Familial Gastric Cancer Study
The Familial Gastric Cancer Study was set up in 1997 by Professor Carlos Caldas originally to collect information and blood samples from families with clustered cases of gastric cancer in the UK.
Current study aims:
- Identify those families who fit the criteria for Hereditary Diffuse Gastric Cancer (HDGC and provide long-term follow-up of CDH1 positive mutation carriers. Also, to search for new genes in those families where no CDH1 mutations are found.
- Collect detailed information (clinical, psychological and molecular) on individuals undergoing clinical testing for mutations in order to assess the implications of testing, surveillance and risk-reducing surgery on these individuals. This is done using Quality of Life questionnaires
- Determine the most effective form of endoscopic surveillance in individuals at high risk of stomach cancer.. An endoscopy protocol has been developed using a Trimodal imaging technique in order to try to detect micro foci of gastric cancer.
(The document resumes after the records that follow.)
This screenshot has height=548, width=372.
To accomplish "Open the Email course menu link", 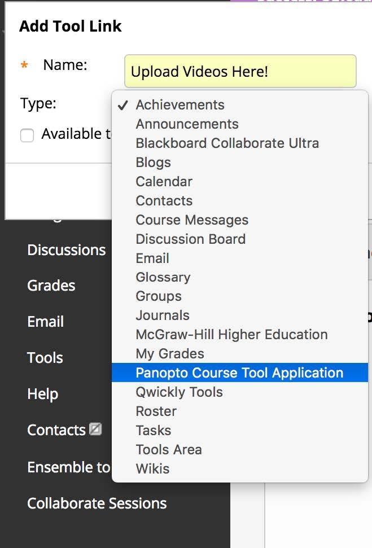I will [x=45, y=322].
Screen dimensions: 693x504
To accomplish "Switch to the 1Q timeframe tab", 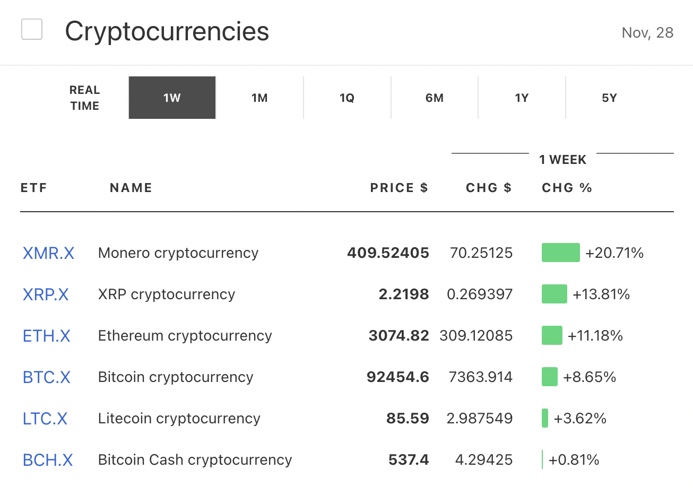I will click(347, 98).
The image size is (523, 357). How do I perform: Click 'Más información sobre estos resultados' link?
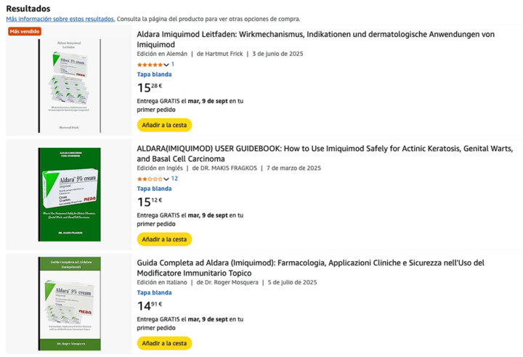60,19
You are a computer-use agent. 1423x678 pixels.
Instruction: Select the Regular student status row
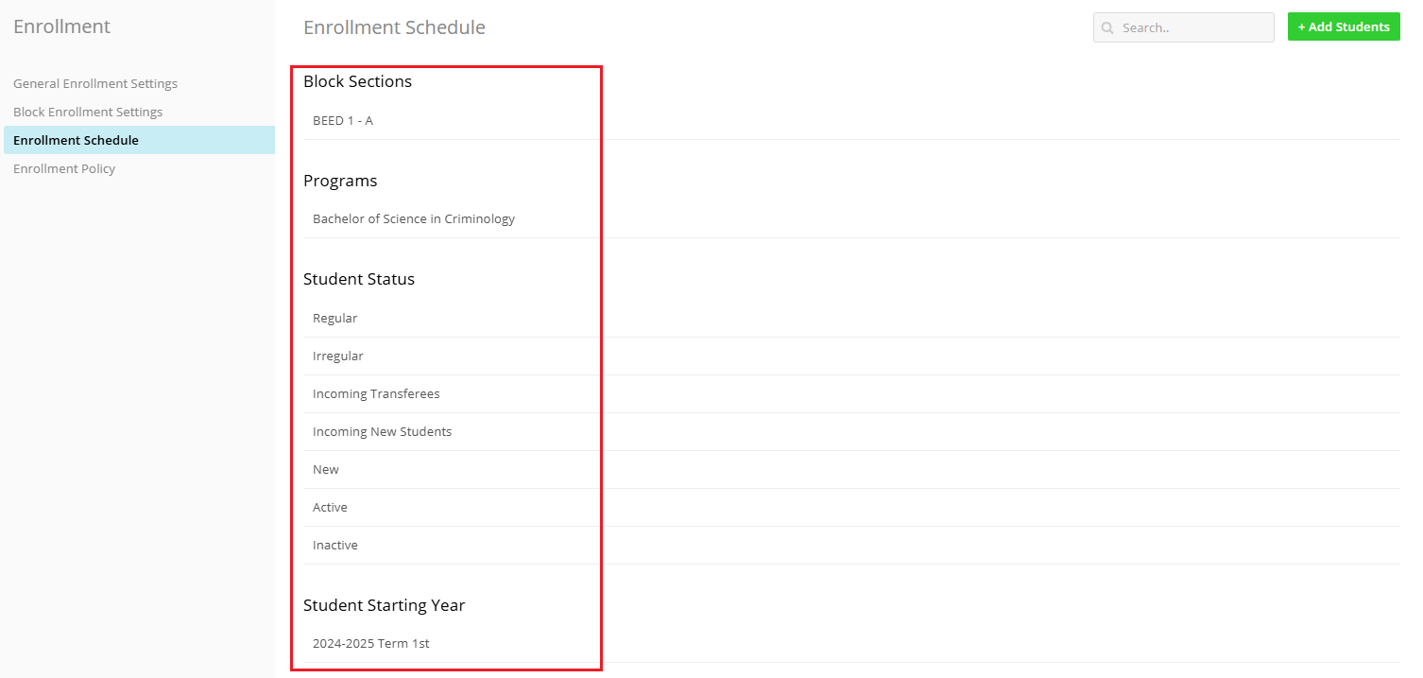pyautogui.click(x=335, y=318)
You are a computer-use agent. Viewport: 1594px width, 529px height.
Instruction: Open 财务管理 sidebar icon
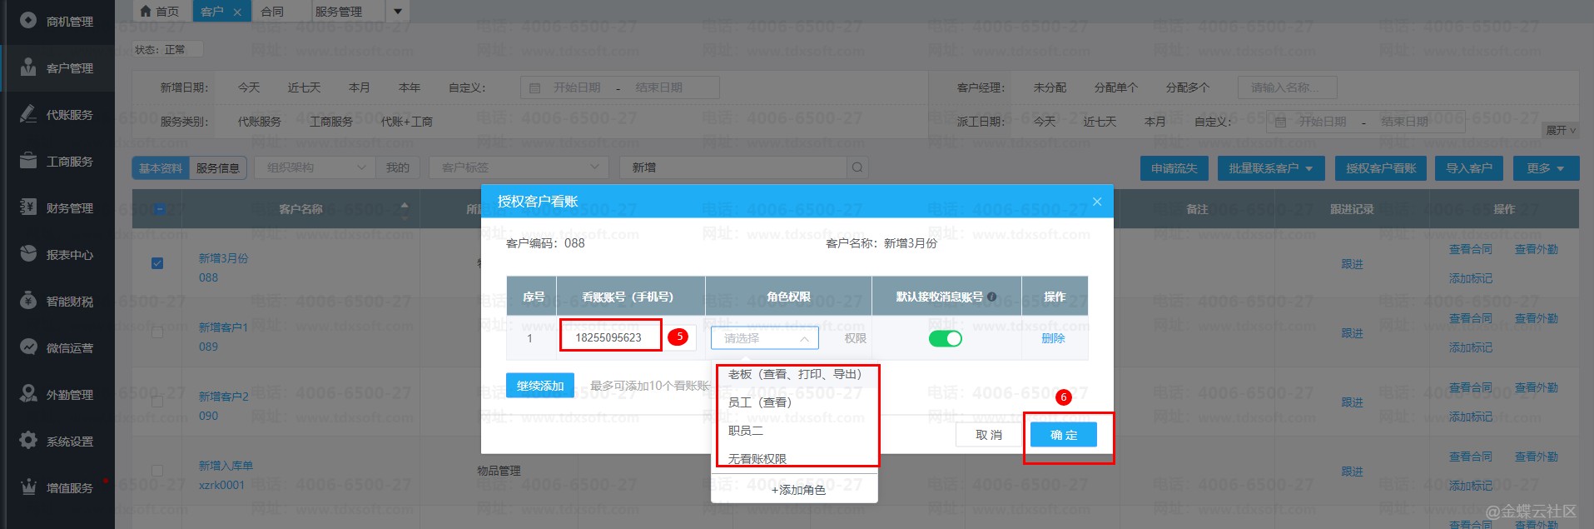coord(28,207)
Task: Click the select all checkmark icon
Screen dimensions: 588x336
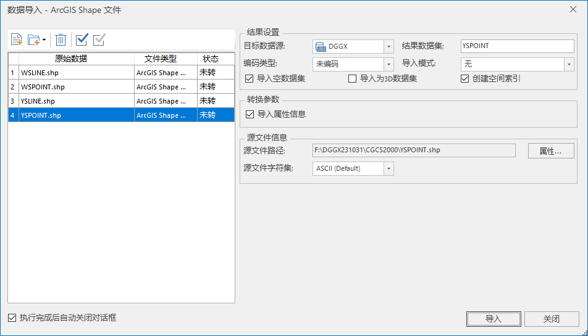Action: [82, 40]

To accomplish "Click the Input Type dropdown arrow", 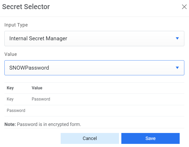I will point(177,38).
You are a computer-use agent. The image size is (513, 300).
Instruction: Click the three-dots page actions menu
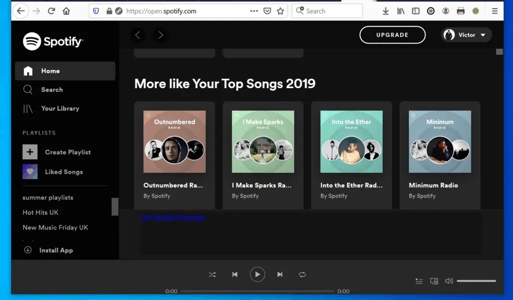[x=254, y=11]
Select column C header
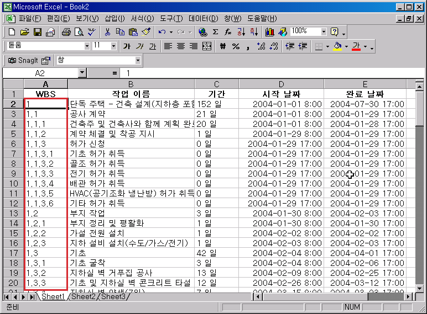Screen dimensions: 427x314 [x=216, y=84]
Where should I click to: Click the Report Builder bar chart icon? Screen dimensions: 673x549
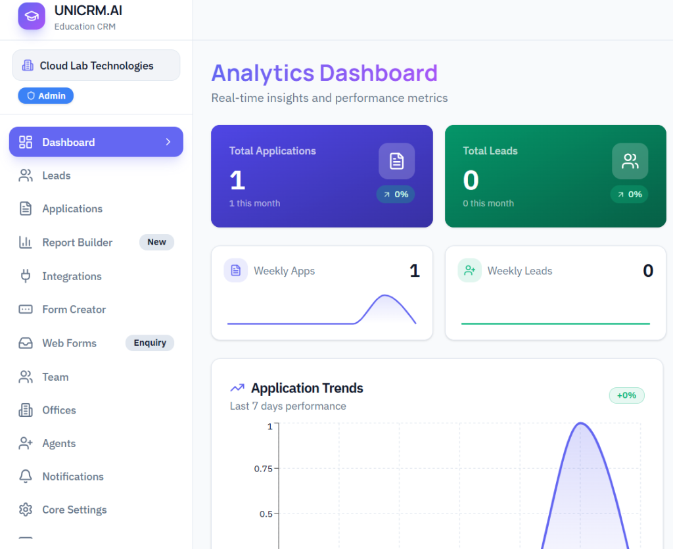pos(26,243)
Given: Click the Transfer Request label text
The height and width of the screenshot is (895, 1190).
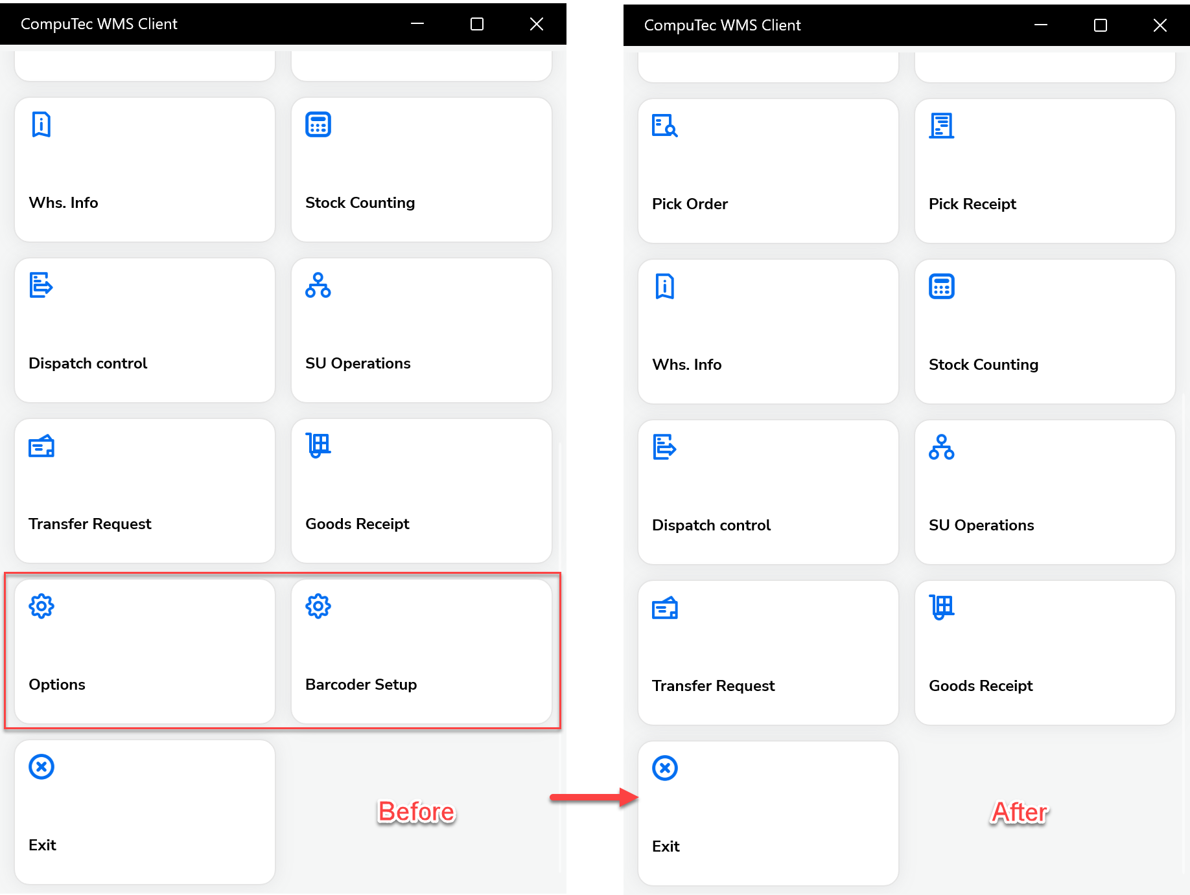Looking at the screenshot, I should click(x=89, y=523).
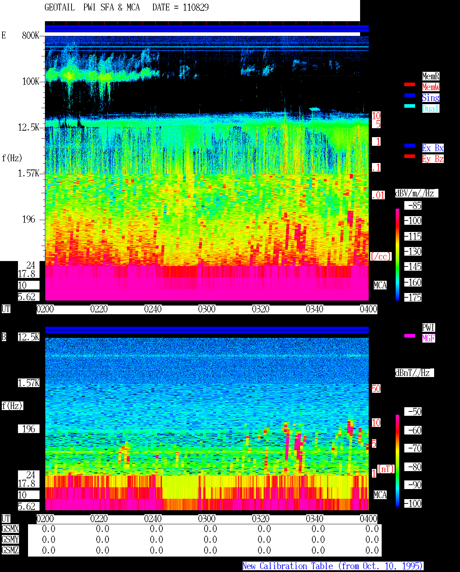Click the blue mode bar above E spectrogram

click(207, 29)
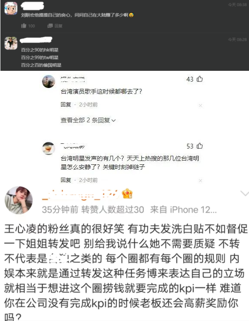Click thumbs-up next to 43 count
The width and height of the screenshot is (249, 321).
(x=200, y=79)
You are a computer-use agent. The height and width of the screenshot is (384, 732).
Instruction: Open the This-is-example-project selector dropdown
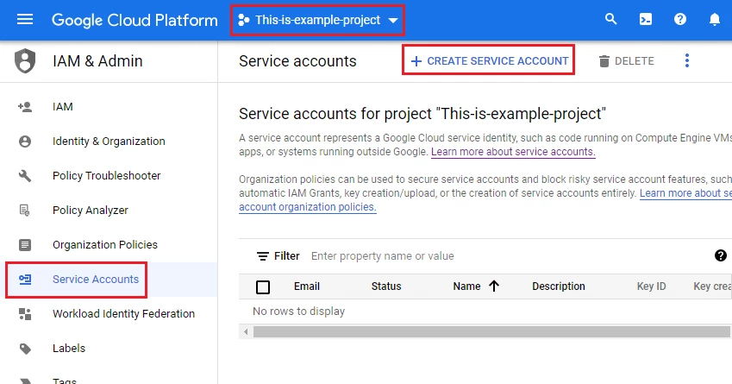pyautogui.click(x=317, y=20)
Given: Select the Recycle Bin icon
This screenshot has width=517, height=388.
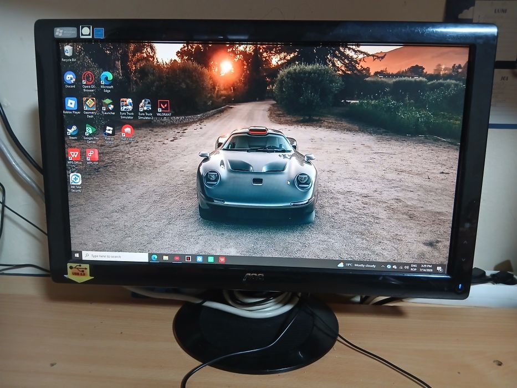Looking at the screenshot, I should 69,53.
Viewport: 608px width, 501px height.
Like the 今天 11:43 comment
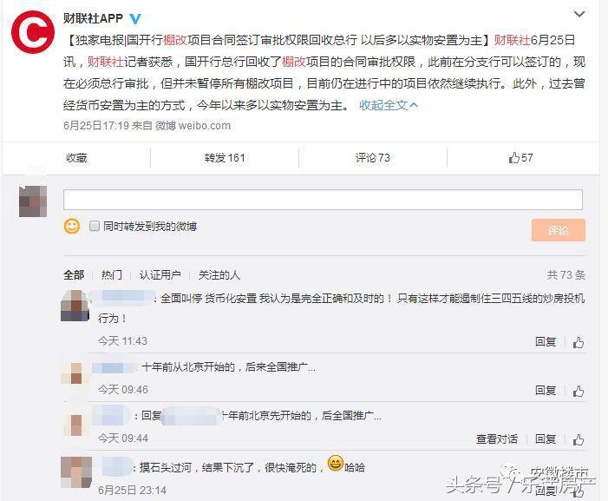click(x=579, y=342)
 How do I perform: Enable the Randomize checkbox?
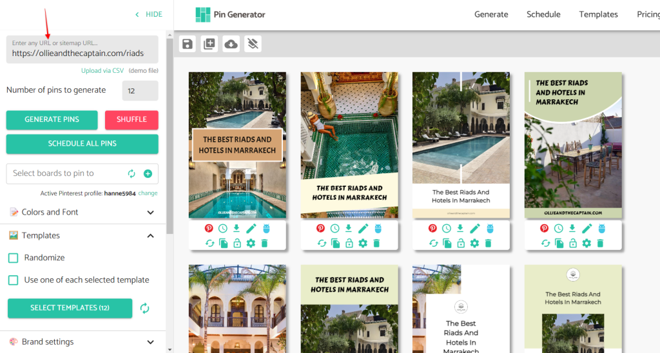13,258
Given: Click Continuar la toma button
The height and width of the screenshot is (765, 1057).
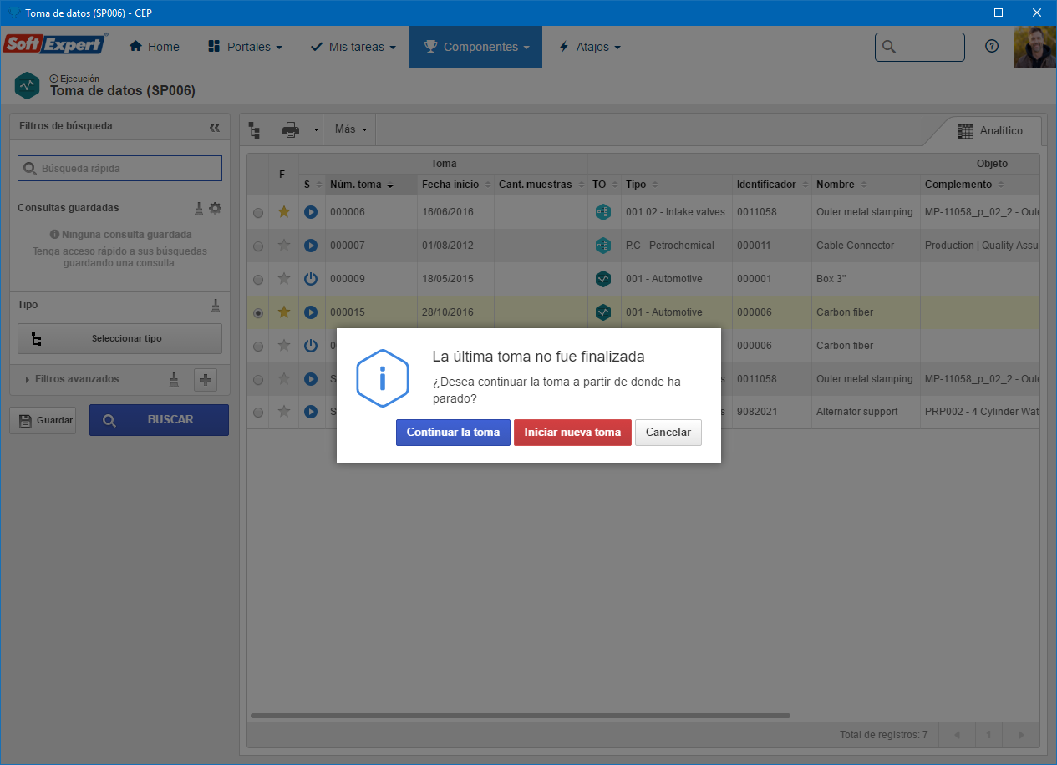Looking at the screenshot, I should (x=453, y=433).
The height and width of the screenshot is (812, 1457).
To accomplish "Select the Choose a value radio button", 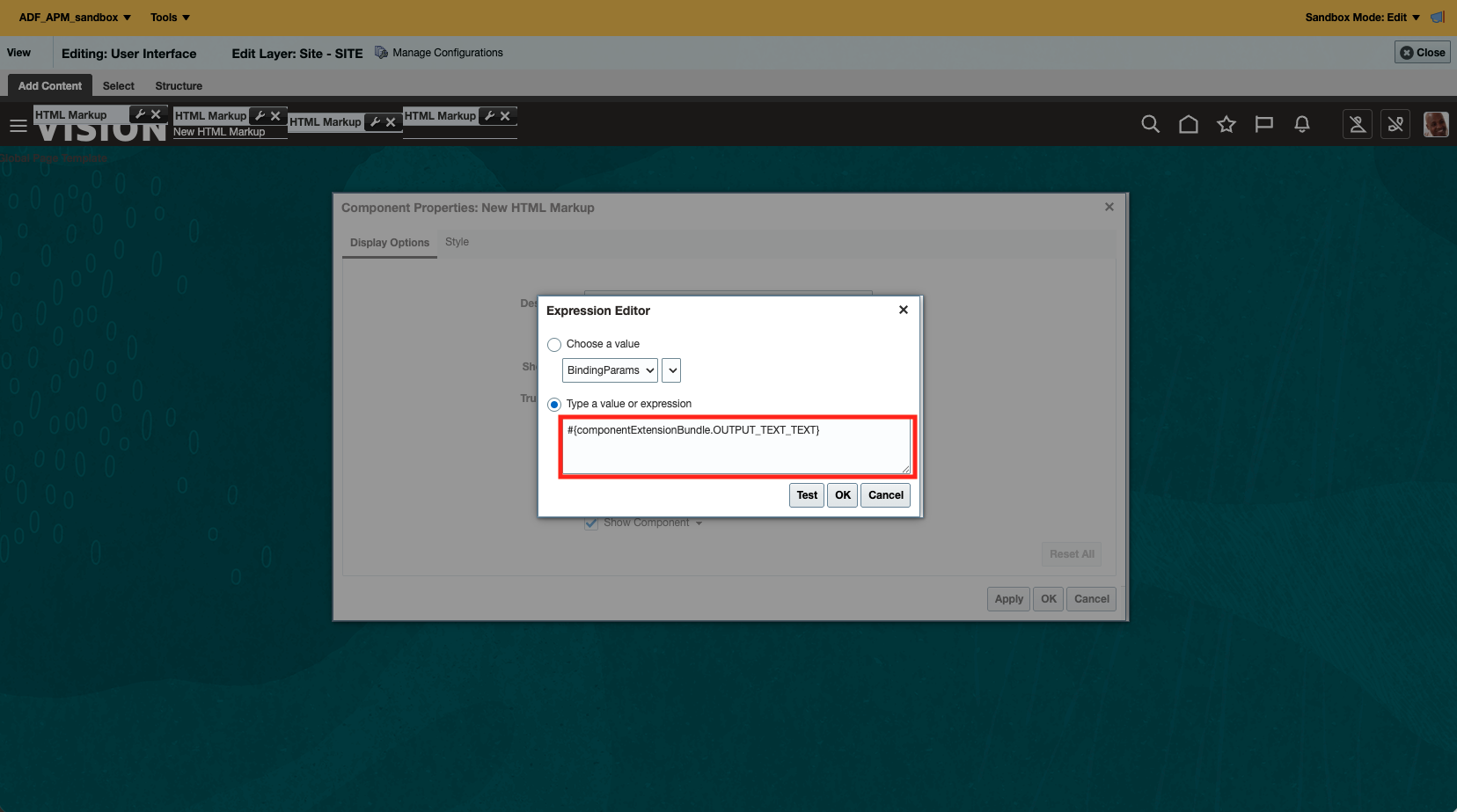I will click(553, 344).
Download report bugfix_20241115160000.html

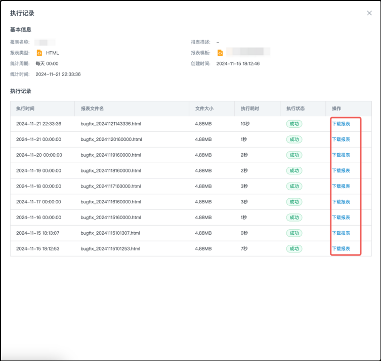point(341,218)
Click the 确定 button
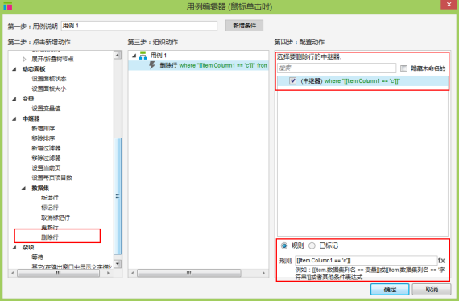459x301 pixels. coord(390,289)
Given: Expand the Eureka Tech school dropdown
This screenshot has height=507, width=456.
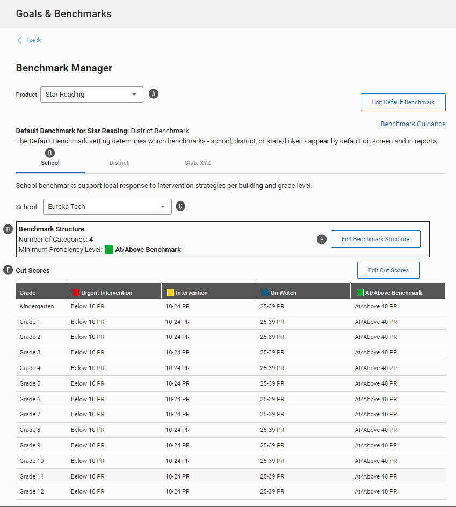Looking at the screenshot, I should click(x=107, y=206).
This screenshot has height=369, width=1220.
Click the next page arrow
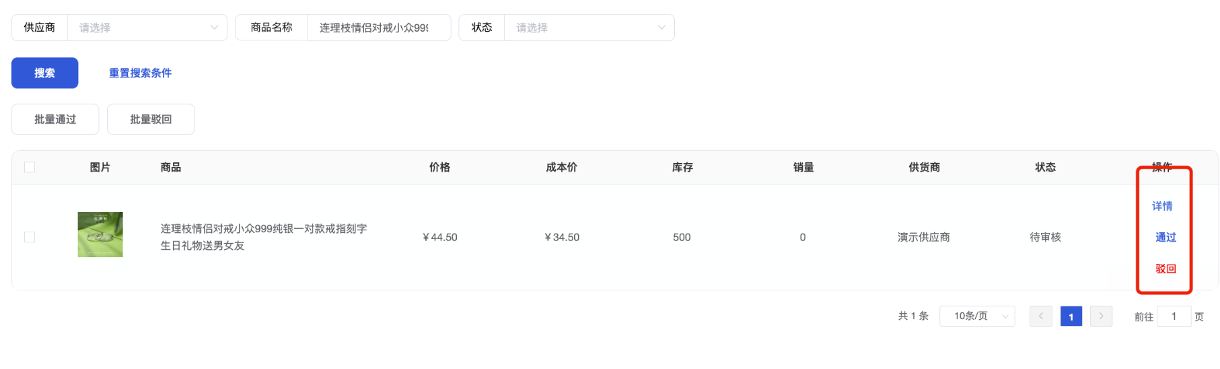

- Information is being gathered to determine the general health consequences of gastrectomy and we hope to expand this area in the future.
Hereditary Diffuse Gastric Cancer Registry
A few people taking part in the study will have an alteration (mutation) in a gene called CDH-1. We would like to gather more information from them about their own family mutations and data from quality of Life Questionnaires (QOL) which will be held on the research data register in Cambridge. QOL questionnaires will be to participants at regular intervals e.g.following genetic testing, endoscopic screening and before/after surgery and will help us to measure the impact of screening and surgery including morbidity, quality of life and the psychological effects of surgery.